A physician or surgeon ... may include a statement that he or she limits his or her practice to specific fields, but shall not include a statement that he or she is certified or eligible for certification by a private or public board or parent association, including but not limited to, a multidisciplinary board or association, unless that board or association is (i) an American Board of Medical Specialities Board member (ii) a board or association with equivalent requirements approved by that physician and surgeon's licensing board or (iii) a board or association with an Accreditation Council for Graduate Medical Education approved postgraduate training program that provides complete training in that specialty or subspecialty.
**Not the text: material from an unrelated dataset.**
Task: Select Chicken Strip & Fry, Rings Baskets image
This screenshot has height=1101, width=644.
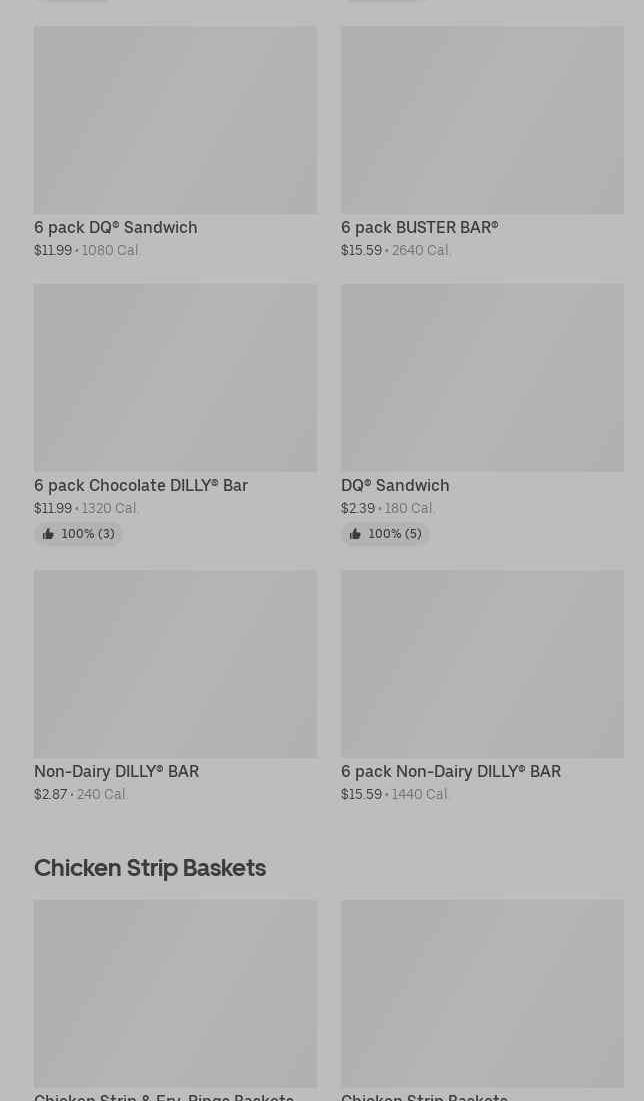Action: click(175, 993)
A physician and surgeon ... who is certified by an organization other than a board or association referred to in clause (i), (ii), or (iii) shall not use the term “board certified” in reference to that certification.... A physician and surgeon ... who is certified by a board or association referred to in clause (i), (ii), or (iii) shall not use the term “board certified” unless the full name of the certifying board is also used and given comparable prominence with the term “board certified” in the statements.... For the purposes of the term “board certified,” as used in this subparagraph, the terms “board” and “association” mean an organization that is an American Board of Medical Specialties member board, an organization with equivalent requirements approved by a physician and surgeon's licensing board, or an organization with an accreditation council for graduate medical education approved postgraduate training program that provides complete training in a specialty or subspecialty.2
Business and Professions Code section 651(h)(5) and the board's regulation place no general restrictions on plaintiffs' member's right to advertise their membership in the (Academy). Nor does it prohibit their opportunity to advertise that they specialize in the field of pain management, or that they hold any other status with the Academy. Plaintiffs' members simply cannot use the term “board certified.”
In commercial speech cases ... a four-part analysis has developed. At the outset, we must determine whether the expression is protected by the First Amendment. For commercial speech to come within that provision, it at least must concern lawful activity and not be misleading. Next, we ask whether the asserted governmental interest is substantial. If both inquiries yield positive answers, we must determine whether the regulation directly advances the governmental interest asserted, and whether it is not more extensive than is necessary to serve that interest.
To the extent that potentially misleading statements of private certification could confuse consumers, a state might consider screening certifying organizations or requiring a disclaimer about the certifying organization or the standards of speciality.
Article III § 3.5 of the California Constitution prohibits the Medical Board from considering Constitutional objections to a statute or a regulation. The essence of the Plaintiffs' case is based on the Constitutional objection that the statute and regulation are unconstitutional. These objections were never considered.